::: Textauszug :::

Süddeutsche Zeitung

Bayerisches Fernsehen:"Dahoam ist Dahoam": Ein Dorf wie Bayern

Lesezeit: 3 min

Alles begann 2007 in einer Dachauer Fabrikhalle: Für die Soap "Dahoam ist Dahoam" hat das Bayerische Fernsehen die Gemeinde Lansing erfunden und nach 2000 Folgen ein Stück bayerische Fernsehgeschichte geschrieben.

Von Hans Kratzer, Dachau

Von den 2056 selbständigen Gemeinden, die es in Bayern gibt, tragen nur wenige einen so typisch bayerischen Namen wie Lansing. So heißt die wohl berühmteste Gemeinde in Bayern - aber ausgerechnet sie taucht im amtlichen Verzeichnis gar nicht auf. Eine Abfrage im Internet führt stattdessen in den US-Bundesstaat Michigan, dessen Hauptstadt ebenfalls Lansing heißt. Das amerikanische Lansing hat aber mit Bayern kaum etwas zu tun. Höchstens, dass die wunderbare Münchner Schauspielerin Barbara de Koy von dort herstammt. Das bayerische Lansing indessen ist voll von Schauspielern, was insofern nicht verwundert, als dieser Ort im Zentrum der seit zehn Jahren im Bayerischen Fernsehen laufenden Erfolgsserie "Dahoam is Dahoam" steht.

Viele Zuschauer glauben längst, Lansing sei ein Ortsteil von Dachau, denn die Serie wird in einem aufgelassenen Industriegelände am Rande von Dachau gedreht. Das an der Schleißheimer Straße gelegene Areal hieß früher Schustergelände, benannt nach der dortigen Feinpappenfabrik Schuster. Der Dorfname Lansing ist rein fiktiver Natur. Die Serie weckt allerdings die Illusion, Lansing liege irgendwo im Alpenvorland. Die regelmäßig eingeblendete Landschaftsidylle mit Seen und Bergen zeigt quasi als Alibi-Lansing die Ortschaft Tettenhausen im Rupertiwinkel (Kreis Traunstein). Weitere Fixmotive aus Lansing sind im Dachauer Hinterland gedreht worden.

Der Drehort? Reiner Zufall!

Nur durch einen Zufall ist Lansing im Jahr 2007 in Dachau angesiedelt worden. Roland Weese und Andreas Niedermeier schnaufen heute noch schwer, wenn sie an die Anfänge von "Dahoam is Dahoam" zurückdenken. Im Zuge einer Programmreform reifte damals beim BR der ambitionierte Plan, eine tägliche Serie als neues Flaggschiff des Senders zu starten. Es türmten sich aber sogleich Probleme auf: Die Zeit bis zum Start war knapp, und es fehlte ein geeigneter Drehort. Außerdem gestaltete sich die Suche nach einem Gelände viel schwieriger als gedacht.

::: Bereitgestelltes Material :::

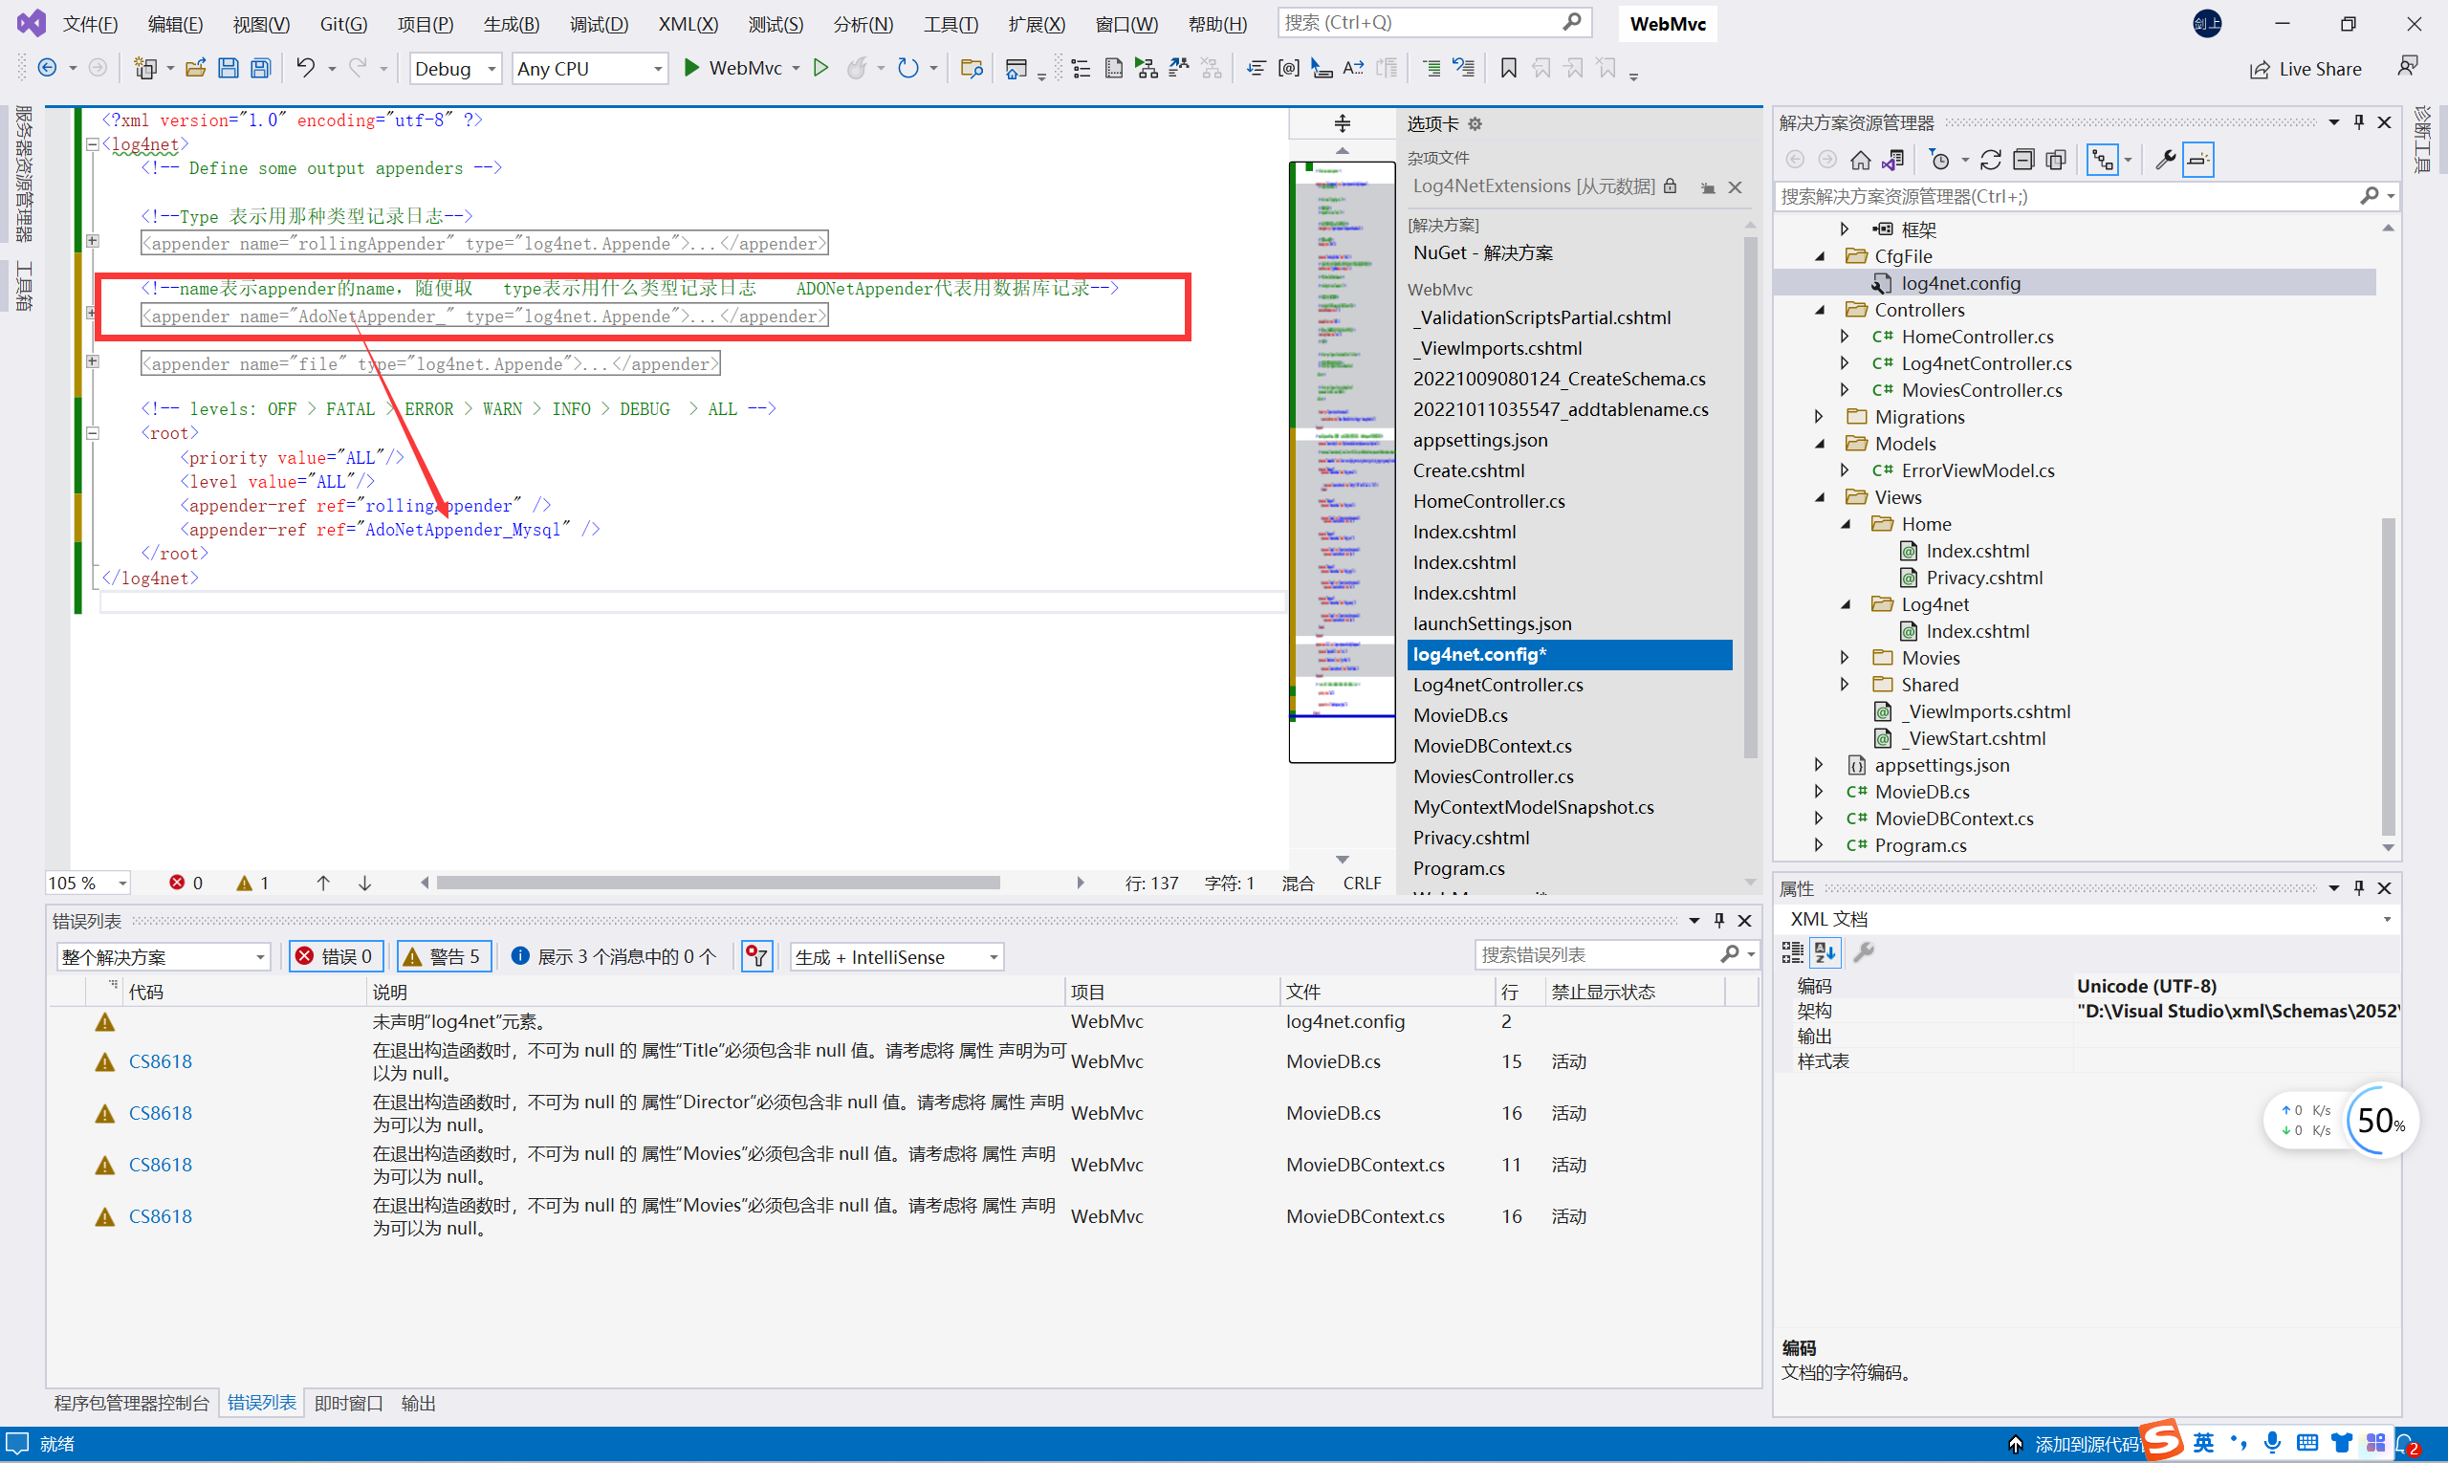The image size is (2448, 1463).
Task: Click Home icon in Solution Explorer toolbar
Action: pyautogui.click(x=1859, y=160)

:::

(Die Aufgabe)
Nenne alle Personen, die im Textauszug über das Dorf Lansing mit Vor- und Nachnamen vorkommen. Stütze dich ausschließlich auf den Textauszug.

(Lösung)
Hans Kratzer, Barbara de Koy, Roland Weese, Andreas Niedermeier